Return, word for word, the lines of the listing below from the one with "You are a computer-use agent. This" through the one with "Task: Click the BC Originals provider label", and no other lines.

[Provided data — start]

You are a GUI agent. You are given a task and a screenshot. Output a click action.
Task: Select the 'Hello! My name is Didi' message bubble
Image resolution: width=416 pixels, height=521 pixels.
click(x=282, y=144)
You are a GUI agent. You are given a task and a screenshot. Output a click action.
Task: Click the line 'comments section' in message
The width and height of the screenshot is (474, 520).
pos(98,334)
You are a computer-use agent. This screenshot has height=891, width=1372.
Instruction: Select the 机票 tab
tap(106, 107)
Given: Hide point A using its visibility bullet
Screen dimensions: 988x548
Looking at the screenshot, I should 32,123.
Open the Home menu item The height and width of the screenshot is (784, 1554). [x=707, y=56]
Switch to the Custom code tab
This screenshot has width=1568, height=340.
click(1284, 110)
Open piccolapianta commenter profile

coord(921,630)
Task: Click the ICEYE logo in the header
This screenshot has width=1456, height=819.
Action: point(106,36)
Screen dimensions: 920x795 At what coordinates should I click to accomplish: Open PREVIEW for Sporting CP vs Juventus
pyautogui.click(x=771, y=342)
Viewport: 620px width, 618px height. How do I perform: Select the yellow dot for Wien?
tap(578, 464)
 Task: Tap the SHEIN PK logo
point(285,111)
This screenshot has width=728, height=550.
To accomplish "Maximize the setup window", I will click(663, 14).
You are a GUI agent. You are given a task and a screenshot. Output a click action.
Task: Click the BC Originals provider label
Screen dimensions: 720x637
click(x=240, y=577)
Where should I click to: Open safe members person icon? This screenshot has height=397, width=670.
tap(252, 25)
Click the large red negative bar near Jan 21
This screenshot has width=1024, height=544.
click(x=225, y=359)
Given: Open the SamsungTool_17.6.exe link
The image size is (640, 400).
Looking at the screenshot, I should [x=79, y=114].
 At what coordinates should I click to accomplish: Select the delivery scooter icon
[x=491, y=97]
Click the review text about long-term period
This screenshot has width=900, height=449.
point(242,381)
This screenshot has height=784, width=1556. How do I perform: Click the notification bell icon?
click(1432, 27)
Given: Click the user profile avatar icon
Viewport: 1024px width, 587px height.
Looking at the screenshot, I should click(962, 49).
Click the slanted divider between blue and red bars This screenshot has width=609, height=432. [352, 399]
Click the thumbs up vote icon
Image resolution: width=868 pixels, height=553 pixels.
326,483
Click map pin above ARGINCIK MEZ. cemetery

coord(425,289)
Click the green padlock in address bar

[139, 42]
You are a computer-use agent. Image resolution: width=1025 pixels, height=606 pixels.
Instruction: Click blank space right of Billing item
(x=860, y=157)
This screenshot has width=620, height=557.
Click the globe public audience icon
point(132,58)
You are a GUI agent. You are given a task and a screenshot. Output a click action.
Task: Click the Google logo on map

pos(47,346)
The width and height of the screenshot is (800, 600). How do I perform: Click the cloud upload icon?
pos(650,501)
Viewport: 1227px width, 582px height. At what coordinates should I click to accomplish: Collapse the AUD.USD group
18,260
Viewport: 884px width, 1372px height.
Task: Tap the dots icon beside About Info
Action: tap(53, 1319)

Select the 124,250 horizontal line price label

[Provided data — finish]

[Exercise output]
You are a computer-use agent. This screenshot has height=891, width=1372.
Instruction: Select the 机票 tab
tap(106, 107)
Given: Hide point A using its visibility bullet
Screen dimensions: 988x548
Looking at the screenshot, I should 32,123.
Open the Home menu item The height and width of the screenshot is (784, 1554). [x=707, y=56]
Switch to the Custom code tab
This screenshot has width=1568, height=340.
click(1284, 110)
Open piccolapianta commenter profile

coord(921,630)
Task: Click the ICEYE logo in the header
This screenshot has width=1456, height=819.
Action: point(106,36)
Screen dimensions: 920x795 At what coordinates should I click to accomplish: Open PREVIEW for Sporting CP vs Juventus
pyautogui.click(x=771, y=342)
Viewport: 620px width, 618px height. How do I perform: Select the yellow dot for Wien?
tap(578, 464)
 Task: Tap the SHEIN PK logo
point(285,111)
This screenshot has width=728, height=550.
To accomplish "Maximize the setup window", I will click(663, 14).
You are a GUI agent. You are given a task and a screenshot. Output a click action.
Task: Click the BC Originals provider label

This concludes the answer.